# Koa and Sapele Cane



## Jasonparadis (Feb 13, 2022)

My first for a cane, under the tutelage of @Don Ratcliff. One of the last island raids before he packed it up to the mainland :-) Beautiful koa burl for the handle and a matching insert halfway down the shaft, sapele for the shaft itself. Thrilled with the results!

Reactions: Like 8 | EyeCandy! 11 | Way Cool 7


----------



## 2feathers Creative Making (Feb 13, 2022)

Nicely done. You hanging back to shuttle supplies to the islander when he embarks to the real world where koa no longer grows on trees? 
Looks like we still get to keep a token Islander here on WB.


----------



## Nature Man (Feb 13, 2022)

Decadent! You have big shoes to fill now that Don is a Mainlander! Keep the projects rolling and the photos flowing! Chuck

Reactions: Thank You! 1


----------



## trc65 (Feb 13, 2022)

Beautiful work! Love the insert, that's a really nice feature!

Reactions: Thank You! 1


----------



## Jasonparadis (Feb 14, 2022)

2feathers Creative Making said:


> Nicely done. You hanging back to shuttle supplies to the islander when he embarks to the real world where koa no longer grows on trees?
> Looks like we still get to keep a token Islander here on WB.


He's definitely hoping so! Happy to remain the token Islander for now. Thanks!

Reactions: Like 2


----------



## T. Ben (Feb 15, 2022)

Amazing cane!!

Reactions: Thank You! 1


----------



## Don Ratcliff (Apr 21, 2022)

Silly islander, he doesn't know to take pictures of koa in full sunlight and not on a cloudy day to really see the glow of that wood.

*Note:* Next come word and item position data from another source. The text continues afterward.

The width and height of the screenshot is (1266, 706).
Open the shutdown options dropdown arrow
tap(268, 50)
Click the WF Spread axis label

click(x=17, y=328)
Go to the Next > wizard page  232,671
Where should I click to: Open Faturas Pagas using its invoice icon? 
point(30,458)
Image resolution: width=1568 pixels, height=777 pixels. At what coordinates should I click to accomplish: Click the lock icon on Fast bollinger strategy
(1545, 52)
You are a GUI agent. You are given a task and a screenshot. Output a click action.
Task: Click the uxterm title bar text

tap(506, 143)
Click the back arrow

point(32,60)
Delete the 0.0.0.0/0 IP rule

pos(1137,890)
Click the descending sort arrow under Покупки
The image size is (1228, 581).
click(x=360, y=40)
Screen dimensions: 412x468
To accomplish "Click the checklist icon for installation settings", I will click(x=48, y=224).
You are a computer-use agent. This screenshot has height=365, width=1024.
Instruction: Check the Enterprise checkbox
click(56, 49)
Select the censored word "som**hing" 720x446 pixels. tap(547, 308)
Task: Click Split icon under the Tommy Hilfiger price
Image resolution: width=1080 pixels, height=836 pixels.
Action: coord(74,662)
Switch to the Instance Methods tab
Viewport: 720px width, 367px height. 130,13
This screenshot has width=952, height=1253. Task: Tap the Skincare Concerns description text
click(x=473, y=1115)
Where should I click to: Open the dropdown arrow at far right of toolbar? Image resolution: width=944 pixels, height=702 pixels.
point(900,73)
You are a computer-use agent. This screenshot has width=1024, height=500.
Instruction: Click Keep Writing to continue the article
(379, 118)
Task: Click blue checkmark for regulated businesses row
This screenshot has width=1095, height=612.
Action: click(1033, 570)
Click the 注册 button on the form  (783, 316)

I guess he wants us mainlanders to not get overly excited about it and try to cross the moat to steal his koa. I suppose it makes sense to take a pic like that...

Reactions: Funny 2


----------



## JR Parks (Apr 21, 2022)

Hate to admit it but had to look up Ovilla. Beautiful cane Jason

Reactions: Like 1


----------



## chatometry (Apr 24, 2022)

Don Ratcliff said:


> take pictures of koa in full sunlight and not on a cloudy day to really see the glow of that wood.


Agreed 100%. Also one single light source in a large dark room works.

Beautiful cane - Sapele and Koa are some of the most chatoyant stuff you can get!

Reactions: Like 1


----------



## kris stratton (Jul 19, 2022)

That is awesome.

Reactions: Thank You! 1


----------



## BurlyBurl (Sep 10, 2022)

Slick!!

Reactions: Thank You! 1


----------